Convert the rows below into a JSON list of strings, with each line as its own string. Leave out the blank lines.

(Click-target data)

* * * * * * *

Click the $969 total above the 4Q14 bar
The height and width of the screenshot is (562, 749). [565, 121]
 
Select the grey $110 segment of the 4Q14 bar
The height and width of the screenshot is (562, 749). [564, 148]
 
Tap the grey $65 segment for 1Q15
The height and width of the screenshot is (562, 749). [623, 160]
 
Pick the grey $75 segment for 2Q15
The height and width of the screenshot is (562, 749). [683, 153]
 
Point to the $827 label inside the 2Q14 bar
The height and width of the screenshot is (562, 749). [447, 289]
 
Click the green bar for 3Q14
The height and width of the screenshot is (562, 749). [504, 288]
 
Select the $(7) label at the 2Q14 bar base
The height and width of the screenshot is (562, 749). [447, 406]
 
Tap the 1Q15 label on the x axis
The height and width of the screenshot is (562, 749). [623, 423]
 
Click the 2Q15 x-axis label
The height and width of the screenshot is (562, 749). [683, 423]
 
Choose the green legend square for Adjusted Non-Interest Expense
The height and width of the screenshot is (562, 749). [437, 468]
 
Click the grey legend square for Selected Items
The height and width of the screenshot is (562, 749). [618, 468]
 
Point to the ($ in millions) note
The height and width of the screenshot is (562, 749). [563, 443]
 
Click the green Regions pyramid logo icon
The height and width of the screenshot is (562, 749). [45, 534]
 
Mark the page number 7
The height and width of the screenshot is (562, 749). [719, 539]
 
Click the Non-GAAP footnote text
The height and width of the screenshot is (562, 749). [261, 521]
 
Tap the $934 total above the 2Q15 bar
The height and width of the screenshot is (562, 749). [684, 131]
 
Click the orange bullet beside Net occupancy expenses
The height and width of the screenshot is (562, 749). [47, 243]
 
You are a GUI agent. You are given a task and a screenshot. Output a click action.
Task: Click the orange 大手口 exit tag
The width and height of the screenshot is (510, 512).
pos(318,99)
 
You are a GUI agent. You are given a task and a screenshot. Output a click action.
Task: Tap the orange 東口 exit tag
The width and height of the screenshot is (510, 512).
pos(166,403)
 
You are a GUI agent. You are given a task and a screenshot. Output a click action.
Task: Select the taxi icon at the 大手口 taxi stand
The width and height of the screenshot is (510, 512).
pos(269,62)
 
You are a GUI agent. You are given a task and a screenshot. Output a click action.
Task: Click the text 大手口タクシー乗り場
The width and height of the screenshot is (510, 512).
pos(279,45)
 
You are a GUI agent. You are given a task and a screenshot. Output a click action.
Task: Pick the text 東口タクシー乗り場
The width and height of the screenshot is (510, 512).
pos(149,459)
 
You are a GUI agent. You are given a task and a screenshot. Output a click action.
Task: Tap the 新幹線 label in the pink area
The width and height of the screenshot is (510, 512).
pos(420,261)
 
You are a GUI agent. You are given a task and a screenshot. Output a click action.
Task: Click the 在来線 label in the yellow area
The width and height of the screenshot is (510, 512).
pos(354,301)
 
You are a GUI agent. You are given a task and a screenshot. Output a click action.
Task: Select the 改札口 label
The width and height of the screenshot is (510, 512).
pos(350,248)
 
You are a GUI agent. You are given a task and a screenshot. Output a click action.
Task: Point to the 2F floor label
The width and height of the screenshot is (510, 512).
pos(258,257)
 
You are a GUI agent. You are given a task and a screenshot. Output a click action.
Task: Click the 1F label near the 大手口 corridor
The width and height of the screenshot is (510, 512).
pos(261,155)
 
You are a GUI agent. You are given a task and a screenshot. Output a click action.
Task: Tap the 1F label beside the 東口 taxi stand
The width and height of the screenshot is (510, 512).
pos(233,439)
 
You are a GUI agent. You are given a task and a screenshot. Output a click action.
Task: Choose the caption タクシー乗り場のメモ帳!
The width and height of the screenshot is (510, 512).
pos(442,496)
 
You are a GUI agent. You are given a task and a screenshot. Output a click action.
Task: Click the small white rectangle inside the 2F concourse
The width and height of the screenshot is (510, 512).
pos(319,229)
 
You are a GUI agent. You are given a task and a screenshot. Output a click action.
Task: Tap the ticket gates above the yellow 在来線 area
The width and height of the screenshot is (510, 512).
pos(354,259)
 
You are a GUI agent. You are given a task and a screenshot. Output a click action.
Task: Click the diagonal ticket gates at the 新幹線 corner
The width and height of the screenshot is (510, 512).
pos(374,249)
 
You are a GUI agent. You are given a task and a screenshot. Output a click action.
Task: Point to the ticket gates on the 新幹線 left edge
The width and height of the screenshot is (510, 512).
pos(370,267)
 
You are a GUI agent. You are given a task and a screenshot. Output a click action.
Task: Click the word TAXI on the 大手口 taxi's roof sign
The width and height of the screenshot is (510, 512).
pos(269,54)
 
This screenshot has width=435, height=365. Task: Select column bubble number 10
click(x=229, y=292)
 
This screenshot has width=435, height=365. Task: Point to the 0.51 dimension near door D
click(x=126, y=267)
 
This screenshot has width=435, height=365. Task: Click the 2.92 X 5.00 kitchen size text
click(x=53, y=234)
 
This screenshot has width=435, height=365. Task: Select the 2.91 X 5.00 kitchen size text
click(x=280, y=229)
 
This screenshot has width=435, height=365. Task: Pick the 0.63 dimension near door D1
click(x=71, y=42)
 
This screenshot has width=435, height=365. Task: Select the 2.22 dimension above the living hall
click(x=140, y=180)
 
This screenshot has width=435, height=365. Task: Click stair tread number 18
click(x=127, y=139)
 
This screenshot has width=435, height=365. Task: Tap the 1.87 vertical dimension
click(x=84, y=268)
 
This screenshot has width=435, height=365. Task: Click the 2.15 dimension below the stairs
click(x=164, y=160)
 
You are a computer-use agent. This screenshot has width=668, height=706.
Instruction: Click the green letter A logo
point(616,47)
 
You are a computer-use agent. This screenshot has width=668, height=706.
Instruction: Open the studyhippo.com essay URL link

* * * * * * *

◆ OUTPUT FOR THIS TASK
[
  "Click the $969 total above the 4Q14 bar",
  "The height and width of the screenshot is (562, 749). [565, 121]",
  "Select the grey $110 segment of the 4Q14 bar",
  "The height and width of the screenshot is (562, 749). [564, 148]",
  "Tap the grey $65 segment for 1Q15",
  "The height and width of the screenshot is (562, 749). [623, 160]",
  "Pick the grey $75 segment for 2Q15",
  "The height and width of the screenshot is (562, 749). [683, 153]",
  "Point to the $827 label inside the 2Q14 bar",
  "The height and width of the screenshot is (562, 749). [447, 289]",
  "Click the green bar for 3Q14",
  "The height and width of the screenshot is (562, 749). [504, 288]",
  "Select the $(7) label at the 2Q14 bar base",
  "The height and width of the screenshot is (562, 749). [447, 406]",
  "Tap the 1Q15 label on the x axis",
  "The height and width of the screenshot is (562, 749). [623, 423]",
  "Click the 2Q15 x-axis label",
  "The height and width of the screenshot is (562, 749). [683, 423]",
  "Choose the green legend square for Adjusted Non-Interest Expense",
  "The height and width of the screenshot is (562, 749). [437, 468]",
  "Click the grey legend square for Selected Items",
  "The height and width of the screenshot is (562, 749). [618, 468]",
  "Point to the ($ in millions) note",
  "The height and width of the screenshot is (562, 749). [563, 443]",
  "Click the green Regions pyramid logo icon",
  "The height and width of the screenshot is (562, 749). [45, 534]",
  "Mark the page number 7",
  "The height and width of the screenshot is (562, 749). [719, 539]",
  "Click the Non-GAAP footnote text",
  "The height and width of the screenshot is (562, 749). [261, 521]",
  "Tap the $934 total above the 2Q15 bar",
  "The height and width of the screenshot is (562, 749). [684, 131]",
  "Click the orange bullet beside Net occupancy expenses",
  "The height and width of the screenshot is (562, 749). [47, 243]",
  "You are a GUI agent. You are given a task and a screenshot. Output a click action.",
  "Task: Click the orange 大手口 exit tag",
  "The width and height of the screenshot is (510, 512).",
  "pos(318,99)",
  "You are a GUI agent. You are given a task and a screenshot. Output a click action.",
  "Task: Tap the orange 東口 exit tag",
  "The width and height of the screenshot is (510, 512).",
  "pos(166,403)",
  "You are a GUI agent. You are given a task and a screenshot. Output a click action.",
  "Task: Select the taxi icon at the 大手口 taxi stand",
  "The width and height of the screenshot is (510, 512).",
  "pos(269,62)",
  "You are a GUI agent. You are given a task and a screenshot. Output a click action.",
  "Task: Click the text 大手口タクシー乗り場",
  "The width and height of the screenshot is (510, 512).",
  "pos(279,45)",
  "You are a GUI agent. You are given a task and a screenshot. Output a click action.",
  "Task: Pick the text 東口タクシー乗り場",
  "The width and height of the screenshot is (510, 512).",
  "pos(149,459)",
  "You are a GUI agent. You are given a task and a screenshot. Output a click action.",
  "Task: Tap the 新幹線 label in the pink area",
  "The width and height of the screenshot is (510, 512).",
  "pos(420,261)",
  "You are a GUI agent. You are given a task and a screenshot. Output a click action.",
  "Task: Click the 在来線 label in the yellow area",
  "The width and height of the screenshot is (510, 512).",
  "pos(354,301)",
  "You are a GUI agent. You are given a task and a screenshot. Output a click action.",
  "Task: Select the 改札口 label",
  "The width and height of the screenshot is (510, 512).",
  "pos(350,248)",
  "You are a GUI agent. You are given a task and a screenshot. Output a click action.",
  "Task: Point to the 2F floor label",
  "The width and height of the screenshot is (510, 512).",
  "pos(258,257)",
  "You are a GUI agent. You are given a task and a screenshot. Output a click action.",
  "Task: Click the 1F label near the 大手口 corridor",
  "The width and height of the screenshot is (510, 512).",
  "pos(261,155)",
  "You are a GUI agent. You are given a task and a screenshot. Output a click action.",
  "Task: Tap the 1F label beside the 東口 taxi stand",
  "The width and height of the screenshot is (510, 512).",
  "pos(233,439)",
  "You are a GUI agent. You are given a task and a screenshot. Output a click action.",
  "Task: Choose the caption タクシー乗り場のメモ帳!",
  "The width and height of the screenshot is (510, 512).",
  "pos(442,496)",
  "You are a GUI agent. You are given a task and a screenshot. Output a click action.",
  "Task: Click the small white rectangle inside the 2F concourse",
  "The width and height of the screenshot is (510, 512).",
  "pos(319,229)",
  "You are a GUI agent. You are given a task and a screenshot. Output a click action.",
  "Task: Tap the ticket gates above the yellow 在来線 area",
  "The width and height of the screenshot is (510, 512).",
  "pos(354,259)",
  "You are a GUI agent. You are given a task and a screenshot. Output a click action.",
  "Task: Click the diagonal ticket gates at the 新幹線 corner",
  "The width and height of the screenshot is (510, 512).",
  "pos(374,249)",
  "You are a GUI agent. You are given a task and a screenshot. Output a click action.",
  "Task: Point to the ticket gates on the 新幹線 left edge",
  "The width and height of the screenshot is (510, 512).",
  "pos(370,267)",
  "You are a GUI agent. You are given a task and a screenshot. Output a click action.",
  "Task: Click the word TAXI on the 大手口 taxi's roof sign",
  "The width and height of the screenshot is (510, 512).",
  "pos(269,54)",
  "This screenshot has width=435, height=365. Task: Select column bubble number 10",
  "click(x=229, y=292)",
  "This screenshot has width=435, height=365. Task: Point to the 0.51 dimension near door D",
  "click(x=126, y=267)",
  "This screenshot has width=435, height=365. Task: Click the 2.92 X 5.00 kitchen size text",
  "click(x=53, y=234)",
  "This screenshot has width=435, height=365. Task: Select the 2.91 X 5.00 kitchen size text",
  "click(x=280, y=229)",
  "This screenshot has width=435, height=365. Task: Pick the 0.63 dimension near door D1",
  "click(x=71, y=42)",
  "This screenshot has width=435, height=365. Task: Select the 2.22 dimension above the living hall",
  "click(x=140, y=180)",
  "This screenshot has width=435, height=365. Task: Click stair tread number 18",
  "click(x=127, y=139)",
  "This screenshot has width=435, height=365. Task: Tap the 1.87 vertical dimension",
  "click(x=84, y=268)",
  "This screenshot has width=435, height=365. Task: Click the 2.15 dimension below the stairs",
  "click(x=164, y=160)",
  "You are a computer-use agent. This screenshot has width=668, height=706.",
  "Instruction: Click the green letter A logo",
  "point(616,47)",
  "You are a computer-use agent. This screenshot has width=668, height=706.",
  "Instruction: Open the studyhippo.com essay URL link"
]